Before Change Maryland, Hogan said, “we didn’t really have any loud voice of opposition or checks and balances in Annapolis.” Hogan was the group’s chairman and front man, speaking at conferences and getting quoted in news stories.
“It helped to position him as the voice of opposition,” said Richard Cross, a former Ehrlich speechwriter who is a blogger and newspaper columnist.
Getty, the former Ehrlich policy director and now a state senator from Carroll County, said he and his Republican colleagues “had all thought that tax policy was a key issue. And yet . . . there wasn’t much of an outcry until Change Maryland came along.”

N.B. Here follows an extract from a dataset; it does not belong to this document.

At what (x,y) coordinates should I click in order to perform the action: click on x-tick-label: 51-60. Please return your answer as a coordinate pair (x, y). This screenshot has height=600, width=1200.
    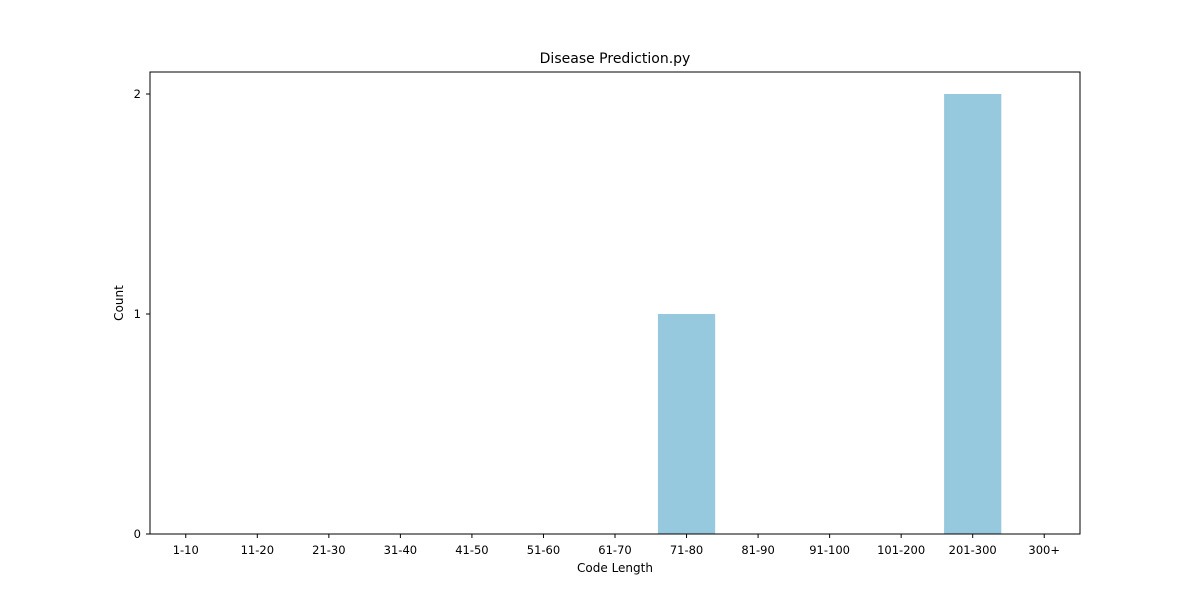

Hogan’s primary opponents and the state Democratic Party accused him of unfairly using Change Maryland to get a head start on his gubernatorial bid without the disclosure requirements that come with being a candidate. Hogan’s eventual campaign manager was paid more than $35,000 by Change Maryland in the months before Hogan launched his campaign. The group also paid for a poll testing Hogan’s standing against Brown.
The state election board faulted the campaign for its handling of the poll but has otherwise dismissed the complaints, saying it has no authority to regulate exploratory activities.
Since the primary, Republicans have rallied behind Hogan, who according to most recent polls trails Brown by a modest margin.
Democratic leaders say Hogan’s election could usher in a fractious period of divided government, similar to what they experienced during the Ehrlich years. But Hogan’s boosters argue that his business background and political grounding would help him navigate Annapolis.
“He’s been involved enough in politics that he knows the process and the players,” said House Minority Whip Kathy Szeliga (R-Baltimore County). “But he’s never been in the deep end of the pool.”